Assumption — Here, data source has not provided any information related to time; So I have assumed that all the records are specific to the particular month.

Dataset has information related to,

Demographic:

  • Gender — Male / Female
  • Age range — In terms of Partner, Dependent and Senior Citizen

Services:

  • Phone service — If customer has Phone service, then services related to Phone like Multi-line Phone service
  • Internet Service — If customer has Internet service, then services related to Internet like Online security, Online backup, Device protection, Tech support, Streaming TV, Streaming Movies

Account type:

  • Tenure — How long customer is with the company?
  • Contract type — What kind of contract they have with a company? Like Monthly bases, On going bases — If on going bases, then One month contract or Two year contract
  • Paperless billing — Customer is paperless billion option or not?
  • Payment method — What kind of payment method customer has? Mailed check, Electronic check, Credit card (Automatic), Bank transfer (Automatic)

Usage:

  • Monthly charges
  • Total charges

Target:

  • Churn — Whether customer left the company or still with the company?

Problem Description

Why customers are leaving the company?

The reasons behind the customer leaving company could be

  • High charges
  • Better offer from competitor
  • Poor customer service
  • Some unknown reasons

How to detect the churn customers?

  • Monitoring usage
  • Analyzing complains
  • Analyzing competitors offers

How to prevent customers from leaving a company?
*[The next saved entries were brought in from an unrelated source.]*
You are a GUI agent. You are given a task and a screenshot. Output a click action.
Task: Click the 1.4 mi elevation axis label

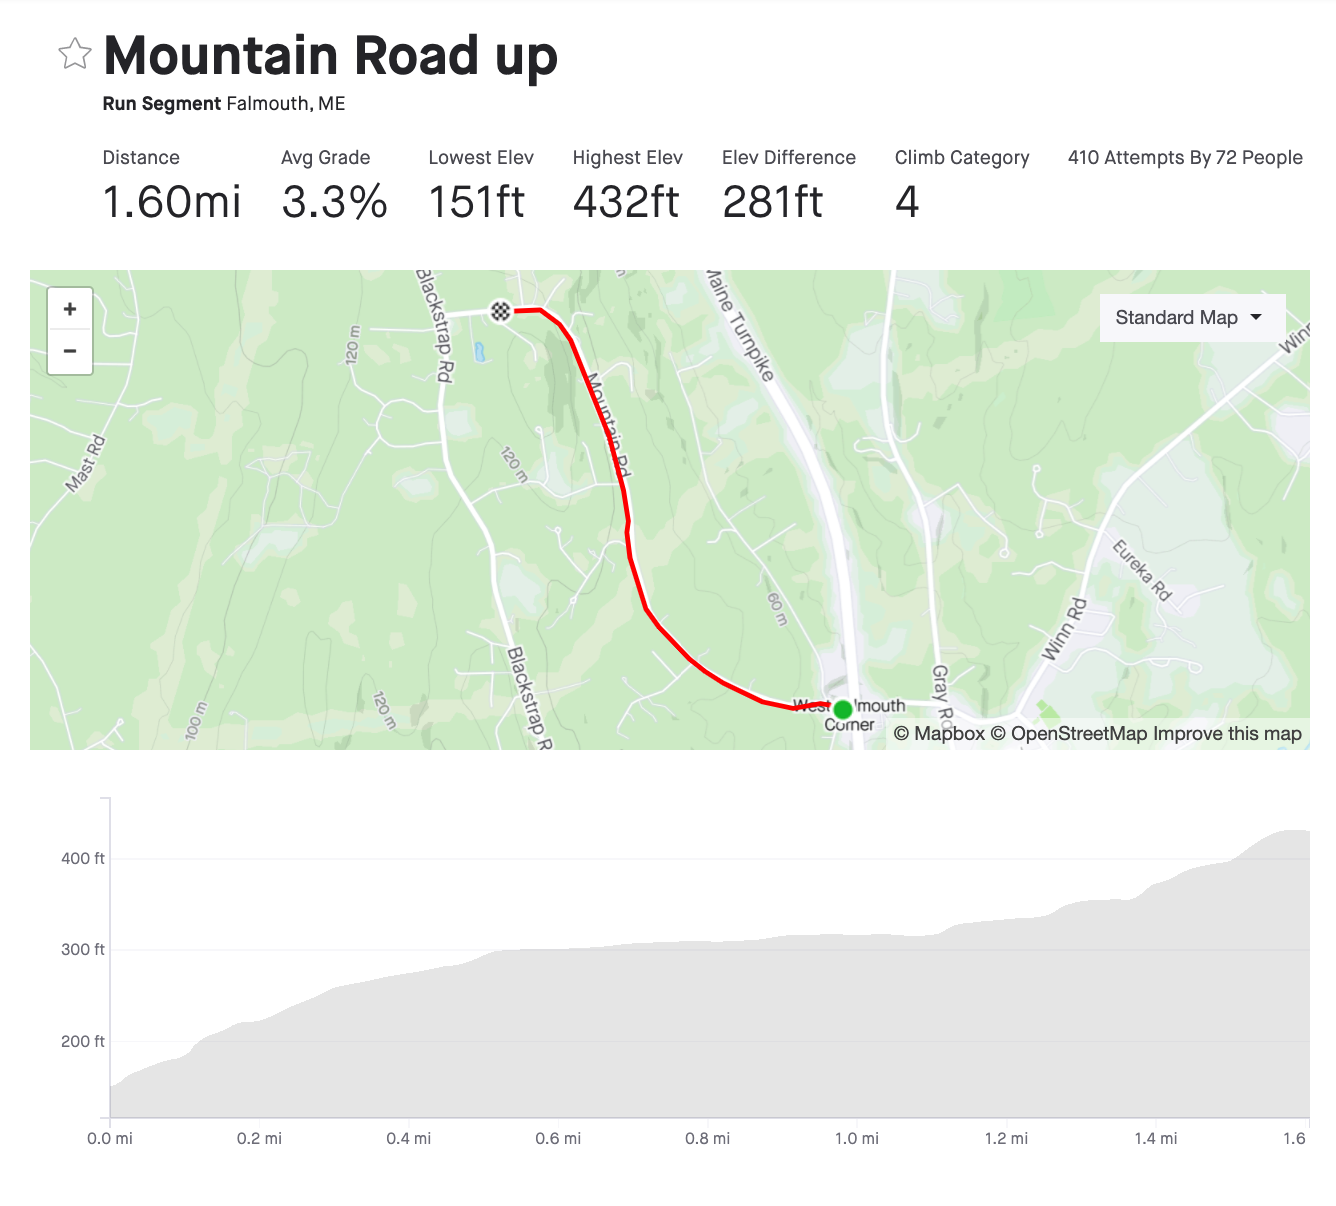pyautogui.click(x=1156, y=1138)
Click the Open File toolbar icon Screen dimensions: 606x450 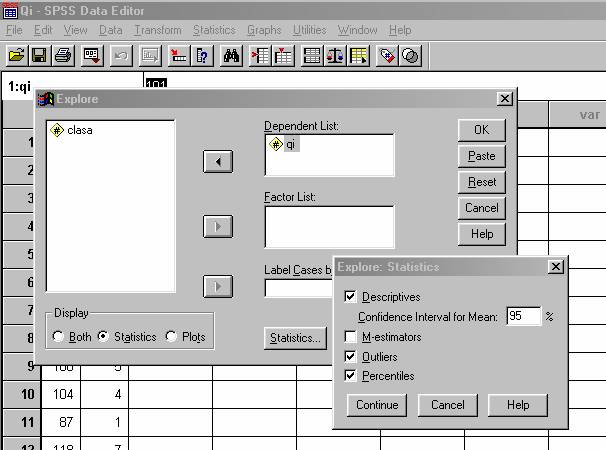click(x=16, y=56)
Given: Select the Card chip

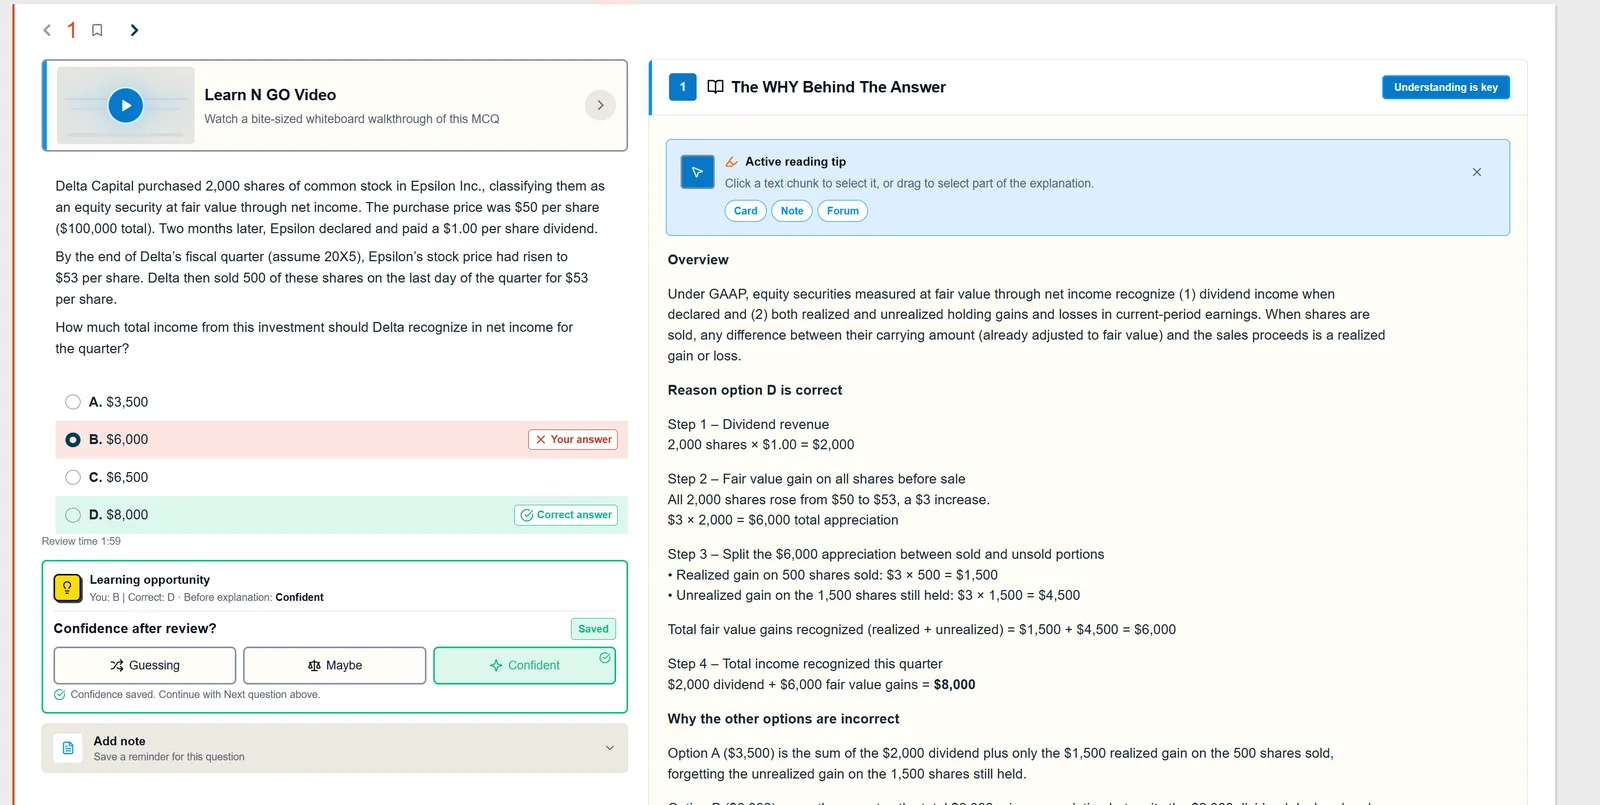Looking at the screenshot, I should pos(746,211).

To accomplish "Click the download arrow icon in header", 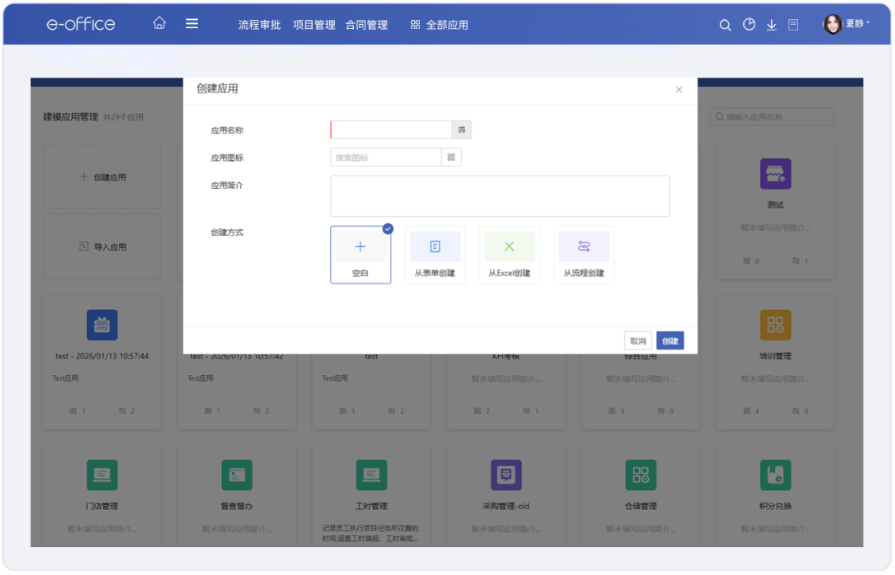I will 771,25.
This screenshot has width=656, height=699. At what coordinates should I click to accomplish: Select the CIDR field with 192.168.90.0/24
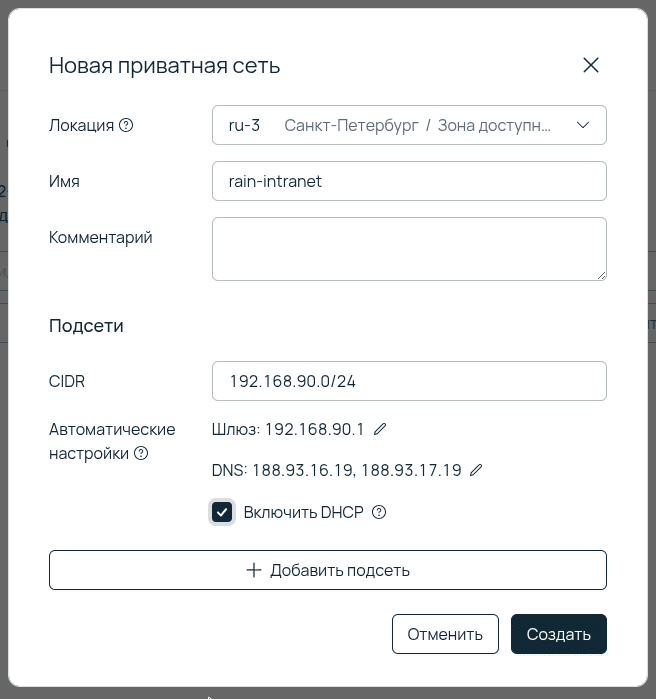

Once you detect high risk customers, apply

  • Retention plans
  • Improve customer service

2. Descriptive analysis and EDA (Exploratory Data Analysis)

Calculate Churn Rate

Churn rate = # of Churn customers / # of total customers

Churn_rate = df_cal['Churn'].value_counts() / df_cal.shape[0]
Generate_bar_graph(Churn_rate.index.map({0:'Existing',1:"Churn"})
, Churn_rate.values
, 'Customers'
, 'Percentage'
, 'Customer Distribution')
print(Churn_rate)

Analysis shows that Churn rate of the Telecom company is around 26%.

Correlation between features

def Generate_heatmap_graph(corr, chart_title, mask_uppertri=False ):
""" Based on features , generate correlation matrix """
mask = np.zeros_like(corr)
mask[np.triu_indices_from(mask)] = mask_uppertri
fig,ax = plt.subplots(figsize=(12,12))
sns.heatmap(corr
, mask = mask
, square = True
, annot = True
, annot_kws={'size': 10.5, 'weight' : 'bold'}
, cmap=plt.get_cmap("YlOrBr")
, linewidths=.1)
plt.title(chart_title, fontsize=14)
plt.show()
var_corr = round(df_cal.corr(),2)
Generate_heatmap_graph(var_corr
,chart_title = 'Correlation Heatmap'
,mask_uppertri = True)

From correlation matrix, features like Tenure, Monthly charges and Total charges are highly correlated with services like Multiple Phone Lines services and Internet services like Online Security, Online Backup, Device Protection, Tech Support, Streaming TV and Streaming Movies services.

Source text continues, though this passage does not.